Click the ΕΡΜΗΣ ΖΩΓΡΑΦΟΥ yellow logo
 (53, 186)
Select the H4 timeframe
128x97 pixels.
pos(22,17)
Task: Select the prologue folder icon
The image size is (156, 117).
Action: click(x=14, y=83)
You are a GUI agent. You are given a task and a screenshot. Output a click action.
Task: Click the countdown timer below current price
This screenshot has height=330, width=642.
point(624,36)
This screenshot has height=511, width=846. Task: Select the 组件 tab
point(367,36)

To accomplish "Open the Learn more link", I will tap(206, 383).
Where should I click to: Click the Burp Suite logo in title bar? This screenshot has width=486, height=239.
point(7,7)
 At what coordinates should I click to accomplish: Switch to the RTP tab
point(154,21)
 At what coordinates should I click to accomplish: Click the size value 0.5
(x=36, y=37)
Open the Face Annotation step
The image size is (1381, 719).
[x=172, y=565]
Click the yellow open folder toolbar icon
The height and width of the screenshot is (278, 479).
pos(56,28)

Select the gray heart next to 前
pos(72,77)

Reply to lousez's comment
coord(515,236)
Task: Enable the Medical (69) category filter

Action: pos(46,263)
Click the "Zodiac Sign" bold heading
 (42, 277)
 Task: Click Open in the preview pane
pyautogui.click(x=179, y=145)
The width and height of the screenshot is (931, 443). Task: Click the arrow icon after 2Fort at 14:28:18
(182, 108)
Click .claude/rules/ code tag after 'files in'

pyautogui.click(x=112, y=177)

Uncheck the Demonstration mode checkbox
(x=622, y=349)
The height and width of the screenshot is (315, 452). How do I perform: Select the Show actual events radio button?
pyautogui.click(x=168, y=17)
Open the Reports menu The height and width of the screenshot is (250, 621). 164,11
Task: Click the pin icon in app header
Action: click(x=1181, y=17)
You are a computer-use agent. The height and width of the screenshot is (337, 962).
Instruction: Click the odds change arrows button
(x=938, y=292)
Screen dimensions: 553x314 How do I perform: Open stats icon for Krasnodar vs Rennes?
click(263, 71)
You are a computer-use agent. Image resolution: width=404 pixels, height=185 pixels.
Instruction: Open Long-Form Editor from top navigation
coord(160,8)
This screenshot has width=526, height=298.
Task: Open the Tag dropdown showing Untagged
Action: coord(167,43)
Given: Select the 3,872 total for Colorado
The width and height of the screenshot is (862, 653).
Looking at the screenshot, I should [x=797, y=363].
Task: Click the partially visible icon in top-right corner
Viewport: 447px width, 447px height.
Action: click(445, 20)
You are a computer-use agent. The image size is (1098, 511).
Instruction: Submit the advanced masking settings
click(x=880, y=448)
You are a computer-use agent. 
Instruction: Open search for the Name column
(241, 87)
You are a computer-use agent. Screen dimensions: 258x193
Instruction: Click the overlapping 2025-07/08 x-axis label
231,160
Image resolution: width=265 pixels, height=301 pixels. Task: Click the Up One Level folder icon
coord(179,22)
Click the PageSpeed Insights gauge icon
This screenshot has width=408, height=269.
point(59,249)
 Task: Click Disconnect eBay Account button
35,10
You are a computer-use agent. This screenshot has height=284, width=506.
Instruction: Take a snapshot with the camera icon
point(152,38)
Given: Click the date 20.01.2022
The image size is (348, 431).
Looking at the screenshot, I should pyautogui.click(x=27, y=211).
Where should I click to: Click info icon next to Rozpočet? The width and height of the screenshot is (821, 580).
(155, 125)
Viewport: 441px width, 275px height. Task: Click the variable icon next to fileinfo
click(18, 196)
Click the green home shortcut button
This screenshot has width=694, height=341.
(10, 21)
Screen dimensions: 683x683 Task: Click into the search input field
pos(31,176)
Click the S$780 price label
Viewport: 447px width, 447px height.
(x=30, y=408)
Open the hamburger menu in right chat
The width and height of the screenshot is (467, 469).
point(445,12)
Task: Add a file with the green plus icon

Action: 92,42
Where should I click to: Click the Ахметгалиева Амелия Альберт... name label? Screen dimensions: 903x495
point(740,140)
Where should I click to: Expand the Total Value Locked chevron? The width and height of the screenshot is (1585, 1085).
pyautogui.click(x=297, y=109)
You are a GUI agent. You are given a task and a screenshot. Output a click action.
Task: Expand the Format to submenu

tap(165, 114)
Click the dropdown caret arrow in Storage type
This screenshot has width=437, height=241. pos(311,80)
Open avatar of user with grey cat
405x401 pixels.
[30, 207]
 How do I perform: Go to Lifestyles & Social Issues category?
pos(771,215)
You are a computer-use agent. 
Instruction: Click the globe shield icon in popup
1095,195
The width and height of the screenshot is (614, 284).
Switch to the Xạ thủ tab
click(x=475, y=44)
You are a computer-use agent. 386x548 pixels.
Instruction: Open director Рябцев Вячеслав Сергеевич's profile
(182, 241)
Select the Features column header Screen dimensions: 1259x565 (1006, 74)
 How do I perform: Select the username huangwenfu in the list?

▸ **WHAT TO PRODUCE**
Restate each record above word for word.

▸ **ANSWER**
Click the ΕΡΜΗΣ ΖΩΓΡΑΦΟΥ yellow logo
 (53, 186)
Select the H4 timeframe
128x97 pixels.
pos(22,17)
Task: Select the prologue folder icon
The image size is (156, 117).
Action: click(x=14, y=83)
You are a GUI agent. You are given a task and a screenshot. Output a click action.
Task: Click the countdown timer below current price
This screenshot has height=330, width=642.
point(624,36)
This screenshot has height=511, width=846. Task: Select the 组件 tab
point(367,36)

To accomplish "Open the Learn more link", I will tap(206, 383).
Where should I click to: Click the Burp Suite logo in title bar? This screenshot has width=486, height=239.
point(7,7)
 At what coordinates should I click to accomplish: Switch to the RTP tab
point(154,21)
 At what coordinates should I click to accomplish: Click the size value 0.5
(x=36, y=37)
Open the Face Annotation step
The image size is (1381, 719).
[x=172, y=565]
Click the yellow open folder toolbar icon
The height and width of the screenshot is (278, 479).
pos(56,28)

Select the gray heart next to 前
pos(72,77)

Reply to lousez's comment
coord(515,236)
Task: Enable the Medical (69) category filter

Action: pos(46,263)
Click the "Zodiac Sign" bold heading
 (42, 277)
 Task: Click Open in the preview pane
pyautogui.click(x=179, y=145)
The width and height of the screenshot is (931, 443). Task: Click the arrow icon after 2Fort at 14:28:18
(182, 108)
Click .claude/rules/ code tag after 'files in'

pyautogui.click(x=112, y=177)

Uncheck the Demonstration mode checkbox
(x=622, y=349)
The height and width of the screenshot is (315, 452). How do I perform: Select the Show actual events radio button?
pyautogui.click(x=168, y=17)
Open the Reports menu The height and width of the screenshot is (250, 621). 164,11
Task: Click the pin icon in app header
Action: click(x=1181, y=17)
You are a computer-use agent. The height and width of the screenshot is (337, 962).
Instruction: Click the odds change arrows button
(x=938, y=292)
Screen dimensions: 553x314 How do I perform: Open stats icon for Krasnodar vs Rennes?
click(263, 71)
You are a computer-use agent. Image resolution: width=404 pixels, height=185 pixels.
Instruction: Open Long-Form Editor from top navigation
coord(160,8)
This screenshot has width=526, height=298.
Task: Open the Tag dropdown showing Untagged
Action: coord(167,43)
Given: Select the 3,872 total for Colorado
The width and height of the screenshot is (862, 653).
Looking at the screenshot, I should [x=797, y=363].
Task: Click the partially visible icon in top-right corner
Viewport: 447px width, 447px height.
Action: click(445, 20)
You are a computer-use agent. The image size is (1098, 511).
Instruction: Submit the advanced masking settings
click(x=880, y=448)
You are a computer-use agent. 
Instruction: Open search for the Name column
(241, 87)
You are a computer-use agent. Screen dimensions: 258x193
Instruction: Click the overlapping 2025-07/08 x-axis label
231,160
Image resolution: width=265 pixels, height=301 pixels. Task: Click the Up One Level folder icon
coord(179,22)
Click the PageSpeed Insights gauge icon
This screenshot has width=408, height=269.
point(59,249)
 Task: Click Disconnect eBay Account button
35,10
You are a computer-use agent. This screenshot has height=284, width=506.
Instruction: Take a snapshot with the camera icon
point(152,38)
Given: Click the date 20.01.2022
The image size is (348, 431).
Looking at the screenshot, I should pyautogui.click(x=27, y=211).
Where should I click to: Click info icon next to Rozpočet? The width and height of the screenshot is (821, 580).
(155, 125)
Viewport: 441px width, 275px height. Task: Click the variable icon next to fileinfo
click(18, 196)
Click the green home shortcut button
This screenshot has width=694, height=341.
(10, 21)
Screen dimensions: 683x683 Task: Click into the search input field
pos(31,176)
Click the S$780 price label
Viewport: 447px width, 447px height.
(x=30, y=408)
Open the hamburger menu in right chat
The width and height of the screenshot is (467, 469).
point(445,12)
Task: Add a file with the green plus icon

Action: 92,42
Where should I click to: Click the Ахметгалиева Амелия Альберт... name label? Screen dimensions: 903x495
point(740,140)
Where should I click to: Expand the Total Value Locked chevron? The width and height of the screenshot is (1585, 1085).
pyautogui.click(x=297, y=109)
You are a GUI agent. You are given a task and a screenshot. Output a click action.
Task: Expand the Format to submenu

tap(165, 114)
Click the dropdown caret arrow in Storage type
This screenshot has width=437, height=241. pos(311,80)
Open avatar of user with grey cat
405x401 pixels.
[30, 207]
 How do I perform: Go to Lifestyles & Social Issues category?
pos(771,215)
You are a computer-use agent. 
Instruction: Click the globe shield icon in popup
1095,195
The width and height of the screenshot is (614, 284).
Switch to the Xạ thủ tab
click(x=475, y=44)
You are a computer-use agent. 386x548 pixels.
Instruction: Open director Рябцев Вячеслав Сергеевич's profile
(182, 241)
Select the Features column header Screen dimensions: 1259x565 (1006, 74)
 How do I perform: Select the username huangwenfu in the list?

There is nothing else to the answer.